The Wanteds is not a band but rather the one-man project of Tommy Harrington, who wrote, played, and produced "Let Go Afterglow, his debut project. At times, the one-man-band concept detracts from the process, which could benefit from creative input from others who aren't so close to the music.
Harrington, who was in Souldriver (out of Los Angeles), Full Blown Red and, most recently, Portland's No. 3. Breakdown, has a knack for writing hooky pop tunes. He also has an incessant love for loops, both in music and lyrics — a vice that results in sometimes catchy, other times monotonous tunes. His sound is parts Modest Mouse, part Granddaddy, part folk-rocker on the porch with a guitar.
What is difficult to get past when listening to Let Go Afterglow is that it's a full-fledged effort, not just a demo. The album waffles between stellar, fully realized songs and those that sound like something recorded after just penning. Tracks like "Confess," "Gravity" and "Afterglow" are so much better than the rest of the material on Let Go Afterglow that they overpower the rest of the disc. The grating "Can't Say No" and "Forever" are more irritable than entertaining.
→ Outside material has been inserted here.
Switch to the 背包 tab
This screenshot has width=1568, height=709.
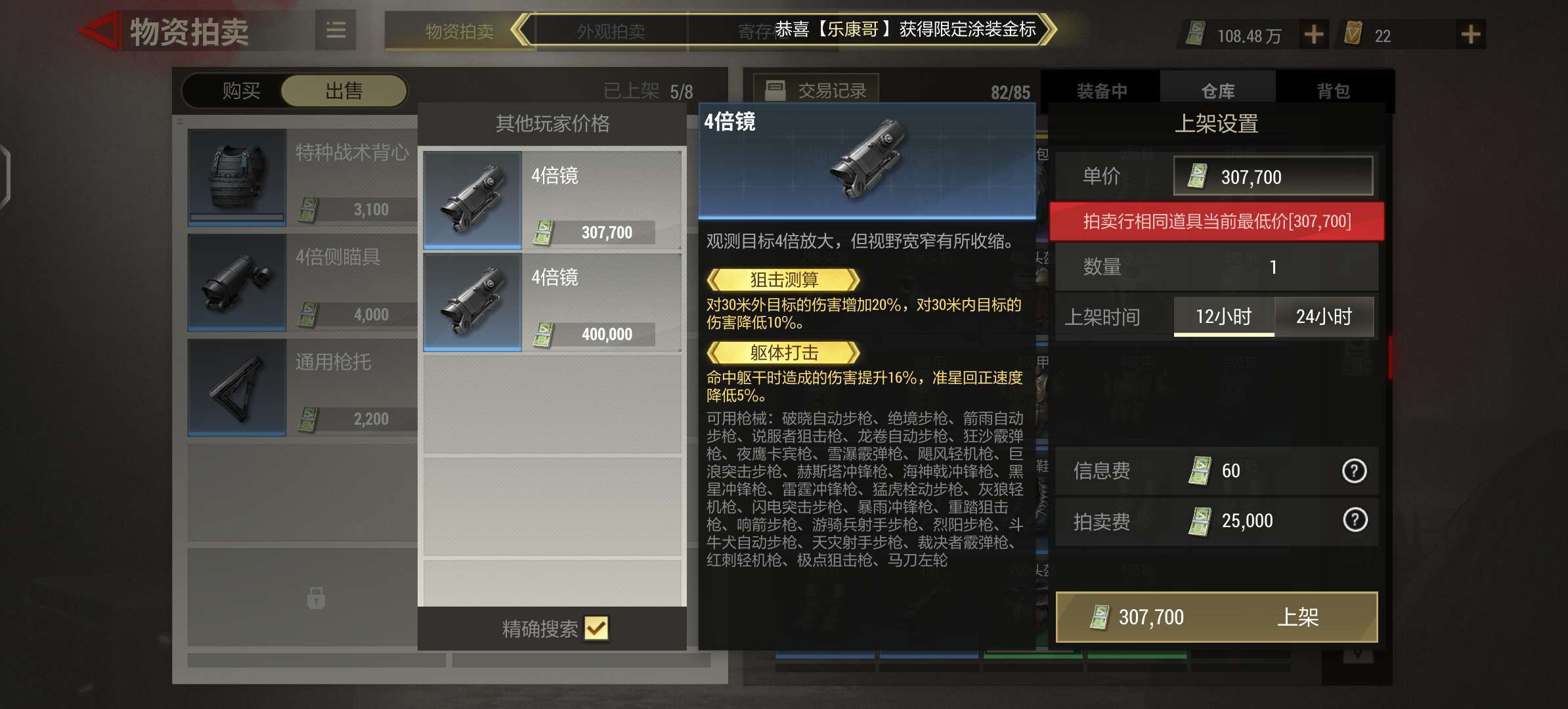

But pretty piano ditties like "Maybe I Won't" and Harrington's sweet and quirky cover of Lucinda Williams' "Drunken Angel" are endearing.
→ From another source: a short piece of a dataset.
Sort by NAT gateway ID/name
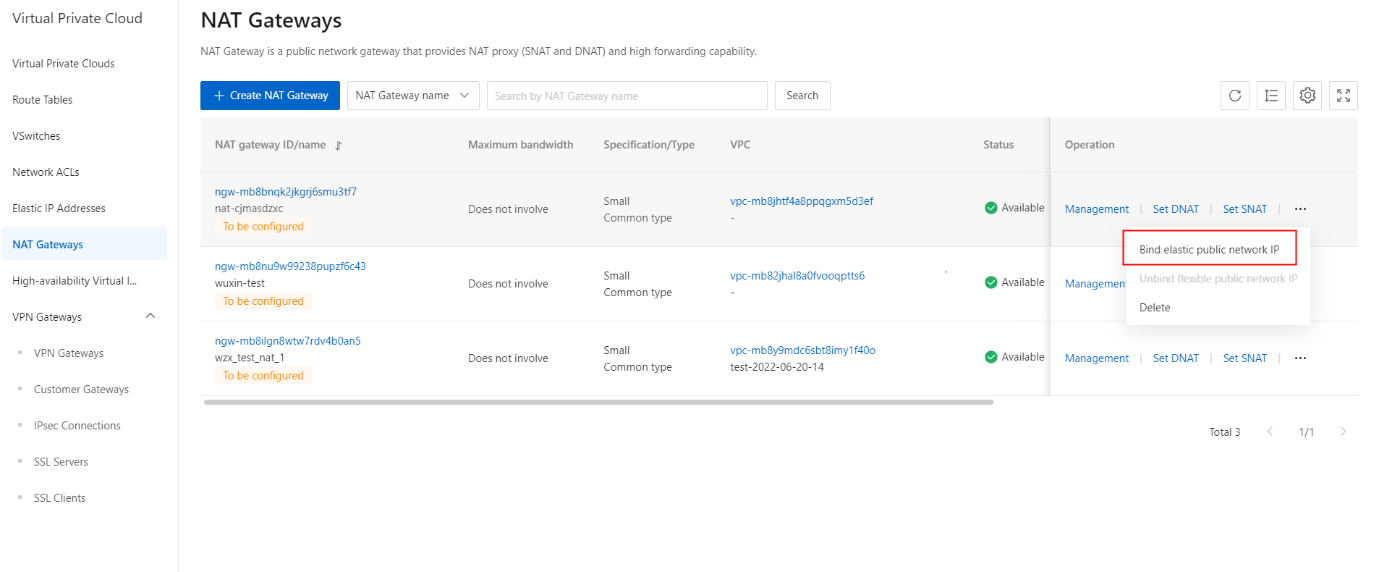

Moments such as the quickly delivered list of lyrics at the end of "Confess" (channeling Isaac Brock) are excellent — in fact, all around this song is by far the best of the album by miles. Its only downfall is the decreased production value in places, a result of Harrington also producing his own material. "Confess" reaches great heights of guitar layers. It's gorgeous, epic, lush. But the transition from the first two-thirds of the song into the ending is too obvious. After a couple seconds of pause, "Confess" crescendos by nearly double without having to adjust the volume (though the guitar work is brilliant, so it's maybe okay to show off a little).
These quirks make Let Go Afterglow so personal, but also so desperately in need of an editor. It isn't is a bad record — it's simply so personal that at times it's so close, so painful, so unaffected and uninfluenced by anyone other than the artist, that it's jarring.
Ironically, Harrington came up with his band name and album title after purging 5200 pounds — yes, more than two and a half tons — of his possessions during a cleaning spree. "The album is about that moment of absolute satisfactions after letting go," he writes in the press materials. Why, then, aren't some of the less-than-great songs purged from this record?